I appreciate the Twitter fundraising campaigns that @Pistachio has made me aware of. Those of us at http://4Grants.Net are planning to offer tele-fundraising events in 2009.
So, we’re not that far … here in Nevada … from making this a reality … perhaps even with SW’s if Hugh Heffner wanted to help us with a tele-fundraising event. Is Hugh on Twitter?
Thanks!
Phil Johncock
http://twitter.com/PhilJohncock
There are people who have started to use twitter to these kind of ends. I met @hundreddollar on twitter, and she was using twitter this last week to help a homeless shelter in Portland, OR. The shelter was over crowded and severely lacking in funds to help everyone. She started a campaign using twitter to direct people to one of her blog entries where they could use the “chip-in” widget to donate money.
Here’s her tweet:
“please retweet: raising funds to help CityTeam care for & rehabilitate PDX’s homeless, donations matched 1:1: http://tinyurl.com/83jv8r”
There was also another news article about how people in Vancouver, Canada who were arranging a meet-up. However they decided to gather their old warm clothes and hand them out to the homeless. Here’s the link: http://bit.ly/N7ZU
Hope you find this interesting.
Of course the major difference between my previous comment and your point is that this was a mobilization effort to help the people as opposed to a effort to get those in need on twitter.
I’m all for that. I’ve been following @thehomelessguy since the day I started twittering. Actually I learned about twitter from his blog. I see a lot of potential to create good in local communities with social media. For me, I have a few local followers who know I am looking for work and have kept me up to date on any postings they hear about. A couple of my twitter friends have actually cleaned up my resume a bit for me for free. While I can’t say that I have found a job yet through social media, I can say I have more support and that helps me stay upbeat about my situation.
I can also add that social media has been my school this past year. I have been able to attend free webinars and other events that I other wise wouldn’t have even heard about. My learning process has moved light years ahead because of all the wonderful people in social media that just want to share their knowledge. Getting marginalized populations into using social media tools may just be the critical difference for them. Now if we can just figure out a way to keep those who use social media to abuse these marginalized folks publicly, we’d have a winner on our hands.
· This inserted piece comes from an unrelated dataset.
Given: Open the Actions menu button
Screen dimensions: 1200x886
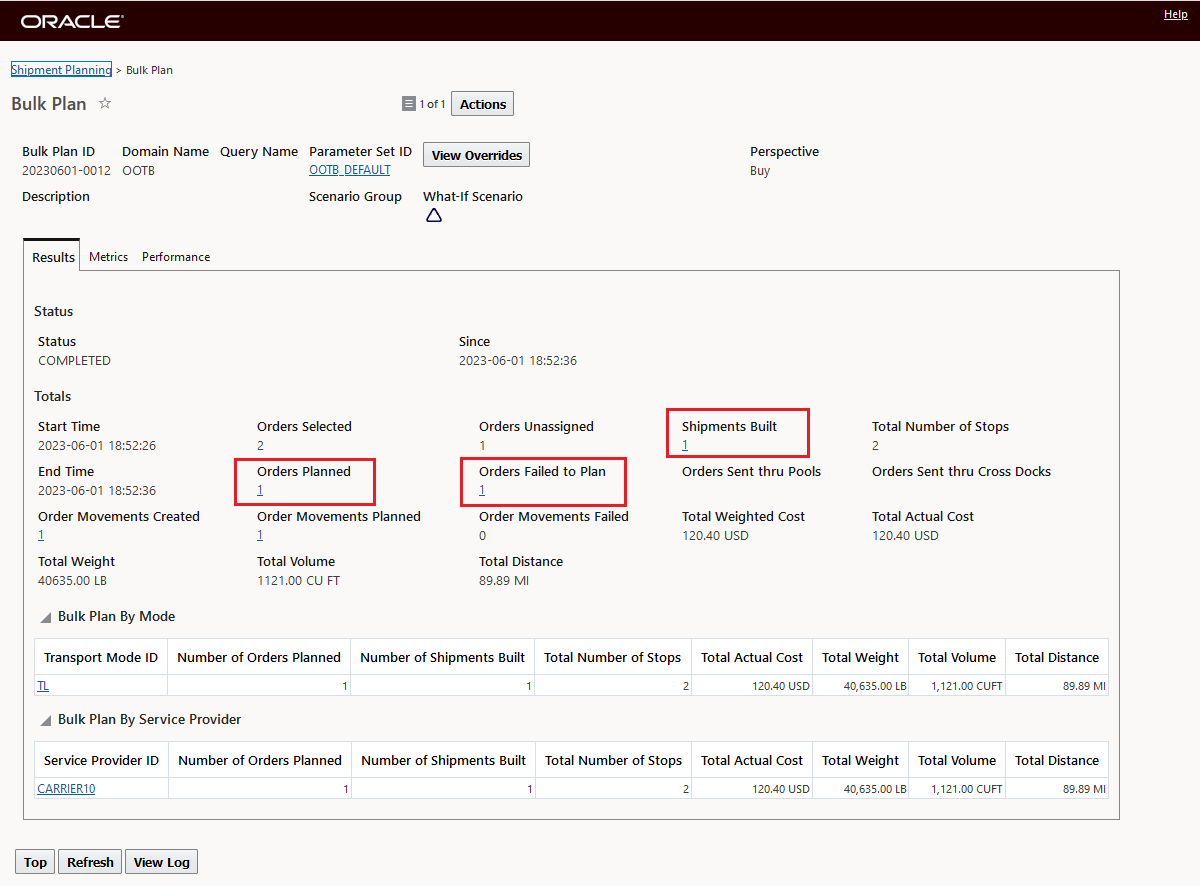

Just a thought, but as well as offering people more options in finding ways to change their situation, tools like Twitter etc could evolve into tools for also making life safer for people in precarious positions e.g. a sex workers could use it to ensure that their locations are always known and be able to alert others in the area if needed, or to share information about dangerous encounters.
This is a little bit on a tangent to the topic, but I would also add the potential to use Twitter, (or a similar ‘kid-friendly’ version) to create a virtual ‘pen-pal’ situation where kids and students in more affluent or developed countries could be matched up with kids from less fortunate circumstances. It could be used to help build awareness and connection, similar to student-exchange, fresh air summer programs, and other types of outreach. The advantage, certainly is the immediacy, the simplicity to deploy, and the incredibly low start-up costs.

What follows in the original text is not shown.